Pergunte ao especialista

O advogado especialista em condomínios Marcio Rachkorsky responde as dúvidas dos leitores sobre vida em condomínio. Deveres do inquilino, fundo de reservas e fumo no condomínio são as dúvidas respondidas essa semana

Pergunta 1, de Shirlei Roberta Tonetto

Uma dúvida: sou proprietária de uma unidade. Quem deve pagar os valores de benfeitorias do prédio como: perito e pacote de segurança, mobiliar salão de festa, sala de ginástica, etc, o proprietário ou o inquilino?

Resposta do especialista

Compete ao inquilino o pagamento das taxas ordinárias do condomínio, ou seja, aquelas de manutenção e uso diário do empreendimento, posto que é ele quem se beneficia destes serviços prestados.

Todas as benfeitorias, aquisições que valorizam o patrimônio, devem ser pagas pelo proprietário, uma vez que este é o verdadeiro beneficiário.

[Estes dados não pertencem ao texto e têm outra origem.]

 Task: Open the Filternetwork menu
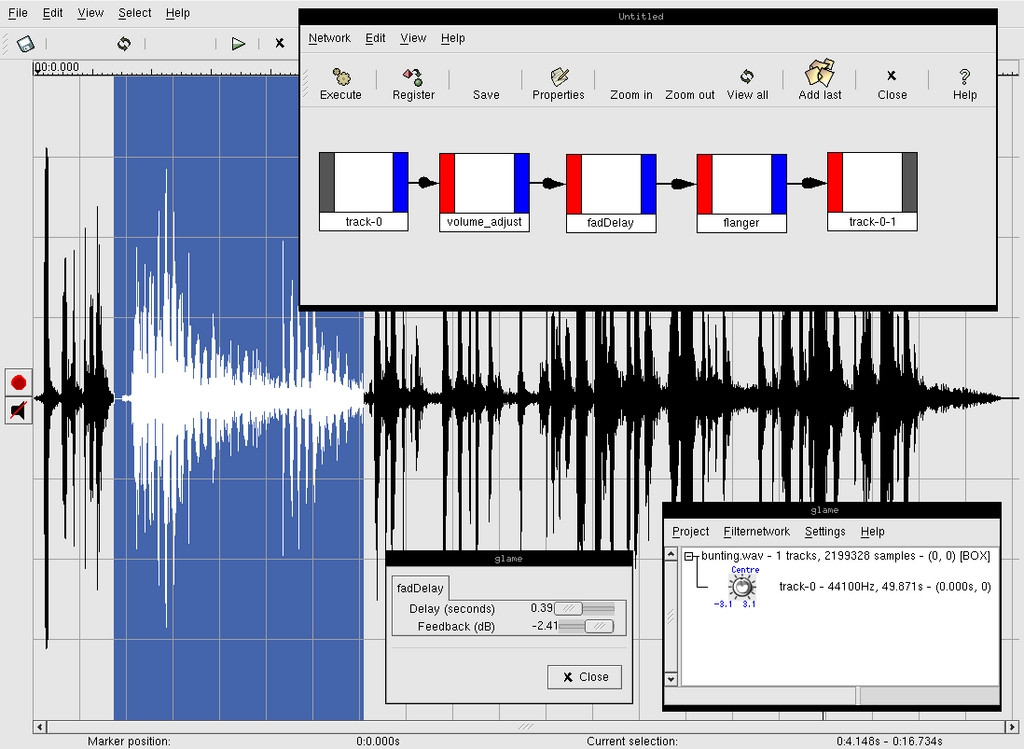(x=756, y=532)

Pergunta 2, de Elisandra Brait Silva

Estou com uma grande dúvida quanto ao fundo de reserva. Em nossa convenção diz que devemos calcular o fundo de reserva sobre os encargos condominiais. Nos encargos pagos através de acordos extrajudiciais também devemos calcular e fazer o fundo de reserva? Minha administradora disse que não, pois não é previsto na convenção e que eu estaria arrumando “dor de cabeça”. Não concordo, como síndica, com esta opinião, mas quero saber e entender o que é certo fazer.

Resposta do especialista

O valor a ser pago através dos acordos extrajudiciais devem conter o fundo de reserva posto que fazem parte do valor original a ser atualizado e acrescidos dos devidos juros e multa legal. Se a convenção do condomínio diz que deve ser recolhido o fundo de reserva, ele deve incidir sobre toda cota condominial ordinária, seja ela paga na época ou não.

Pergunta 3, de Renata Medeiros  

Marcio, no condomínio onde moro alguns adolescentes têm costume de se aglomerar e fumar narguile em frente a quadra ou em frente a piscina (eles escolhem o local que tiver mais movimentado na hora).

Muitas mães estão reclamando, não pela fumaça e sim pelo mal exemplo. Elas sentem que de alguma forma as outras crianças podem se influenciar, sem falar que algumas destas crianças ficam perto dos adolescentes, mesmo porque são todos conhecidos, e acabam inalando a fumaça. No regimento interno ainda não há nenhuma restrição contra o fumo externo. Se estas pessoas quiserem fazer uma restrição quanto a este tipo de fumo pelo menos perto de janelas ou perto de aglomeração de crianças, é possível? Como devemos agir?

Resposta do especialista

Renata, para incluir a proibição do fumo nas áreas comuns, basta convocar uma assembleia, nos termos do art. 1.355 do Código Civil, e alterar o Regulamento Interno. Para isto é necessário quórum simples (maioria mais um dos condôminos presentes). Entretanto é preciso verificar se não há nenhuma lei que proíba o fumo dentro dos condomínios, como já existe em São Paulo. Nesse caso basta aplicar a lei, sem necessidade de previsão em Regulamento Interno.